**SUPPLIED INFORMATION**
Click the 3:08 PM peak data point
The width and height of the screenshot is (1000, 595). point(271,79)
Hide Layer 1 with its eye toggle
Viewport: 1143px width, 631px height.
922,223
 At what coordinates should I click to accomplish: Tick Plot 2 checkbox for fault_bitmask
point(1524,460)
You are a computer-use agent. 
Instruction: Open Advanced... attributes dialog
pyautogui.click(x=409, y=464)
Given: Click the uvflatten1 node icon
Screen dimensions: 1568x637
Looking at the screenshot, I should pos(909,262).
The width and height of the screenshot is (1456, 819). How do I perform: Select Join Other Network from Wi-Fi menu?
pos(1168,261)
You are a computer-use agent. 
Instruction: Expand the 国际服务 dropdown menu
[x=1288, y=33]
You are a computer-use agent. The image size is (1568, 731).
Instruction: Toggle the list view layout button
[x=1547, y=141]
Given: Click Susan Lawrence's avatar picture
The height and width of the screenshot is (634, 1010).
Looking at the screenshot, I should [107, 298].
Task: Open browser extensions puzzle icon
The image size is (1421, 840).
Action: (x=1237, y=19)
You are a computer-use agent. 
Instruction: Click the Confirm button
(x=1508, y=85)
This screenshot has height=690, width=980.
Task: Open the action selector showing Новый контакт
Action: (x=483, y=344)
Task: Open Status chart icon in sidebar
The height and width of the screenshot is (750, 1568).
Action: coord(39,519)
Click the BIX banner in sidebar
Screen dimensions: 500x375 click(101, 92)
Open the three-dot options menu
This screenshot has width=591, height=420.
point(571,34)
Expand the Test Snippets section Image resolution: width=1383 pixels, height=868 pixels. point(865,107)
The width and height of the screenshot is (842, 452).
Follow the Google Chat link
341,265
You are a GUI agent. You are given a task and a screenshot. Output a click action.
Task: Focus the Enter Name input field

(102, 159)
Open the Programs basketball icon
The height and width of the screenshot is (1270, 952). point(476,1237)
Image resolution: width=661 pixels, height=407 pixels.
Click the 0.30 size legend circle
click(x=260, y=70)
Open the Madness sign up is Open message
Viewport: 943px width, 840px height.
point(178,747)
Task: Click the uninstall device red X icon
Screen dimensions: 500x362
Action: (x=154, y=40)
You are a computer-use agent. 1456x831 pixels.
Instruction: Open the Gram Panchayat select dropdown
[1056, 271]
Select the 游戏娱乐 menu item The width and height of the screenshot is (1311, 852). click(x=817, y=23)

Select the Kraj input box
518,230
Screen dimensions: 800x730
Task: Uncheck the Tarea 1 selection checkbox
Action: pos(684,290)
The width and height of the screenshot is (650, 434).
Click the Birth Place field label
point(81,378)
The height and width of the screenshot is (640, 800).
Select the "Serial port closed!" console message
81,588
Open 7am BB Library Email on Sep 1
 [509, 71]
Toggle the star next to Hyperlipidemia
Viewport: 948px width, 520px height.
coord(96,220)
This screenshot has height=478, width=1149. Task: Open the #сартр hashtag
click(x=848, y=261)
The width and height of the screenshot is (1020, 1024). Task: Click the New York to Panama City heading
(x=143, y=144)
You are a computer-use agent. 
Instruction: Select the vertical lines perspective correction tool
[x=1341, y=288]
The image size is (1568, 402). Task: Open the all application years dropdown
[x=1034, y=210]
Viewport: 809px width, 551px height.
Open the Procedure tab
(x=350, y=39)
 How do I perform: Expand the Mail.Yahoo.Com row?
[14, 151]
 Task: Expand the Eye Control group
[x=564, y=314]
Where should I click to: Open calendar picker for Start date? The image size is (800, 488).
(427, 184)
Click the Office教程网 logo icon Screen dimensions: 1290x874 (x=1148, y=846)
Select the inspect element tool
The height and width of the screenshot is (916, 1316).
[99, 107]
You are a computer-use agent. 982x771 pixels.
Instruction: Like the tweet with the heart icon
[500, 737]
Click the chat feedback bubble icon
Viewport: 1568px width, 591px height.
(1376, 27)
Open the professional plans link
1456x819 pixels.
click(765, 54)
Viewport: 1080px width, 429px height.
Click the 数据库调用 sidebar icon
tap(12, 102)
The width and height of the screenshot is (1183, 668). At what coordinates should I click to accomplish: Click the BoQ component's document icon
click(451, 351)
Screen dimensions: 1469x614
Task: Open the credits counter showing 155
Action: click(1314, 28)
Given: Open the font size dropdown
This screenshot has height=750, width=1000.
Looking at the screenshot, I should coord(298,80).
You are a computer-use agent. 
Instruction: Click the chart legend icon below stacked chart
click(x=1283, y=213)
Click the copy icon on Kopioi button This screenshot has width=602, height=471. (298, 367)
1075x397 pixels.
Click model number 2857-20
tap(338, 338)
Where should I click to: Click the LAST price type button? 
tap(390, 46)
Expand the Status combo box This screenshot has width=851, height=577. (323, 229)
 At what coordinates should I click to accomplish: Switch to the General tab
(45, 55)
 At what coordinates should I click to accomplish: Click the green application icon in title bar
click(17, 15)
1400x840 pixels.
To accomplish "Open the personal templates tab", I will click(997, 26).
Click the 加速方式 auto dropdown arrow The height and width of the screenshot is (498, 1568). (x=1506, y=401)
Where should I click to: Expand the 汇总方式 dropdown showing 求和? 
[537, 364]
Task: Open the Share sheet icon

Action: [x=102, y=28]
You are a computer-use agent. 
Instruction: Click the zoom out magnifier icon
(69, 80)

**PROBLEM**
Return every line of the data above that contains the string "chart", treating case as significant.

**RESPONSE TO THIS TASK**
Task: Open Status chart icon in sidebar
Instruction: Click the chart legend icon below stacked chart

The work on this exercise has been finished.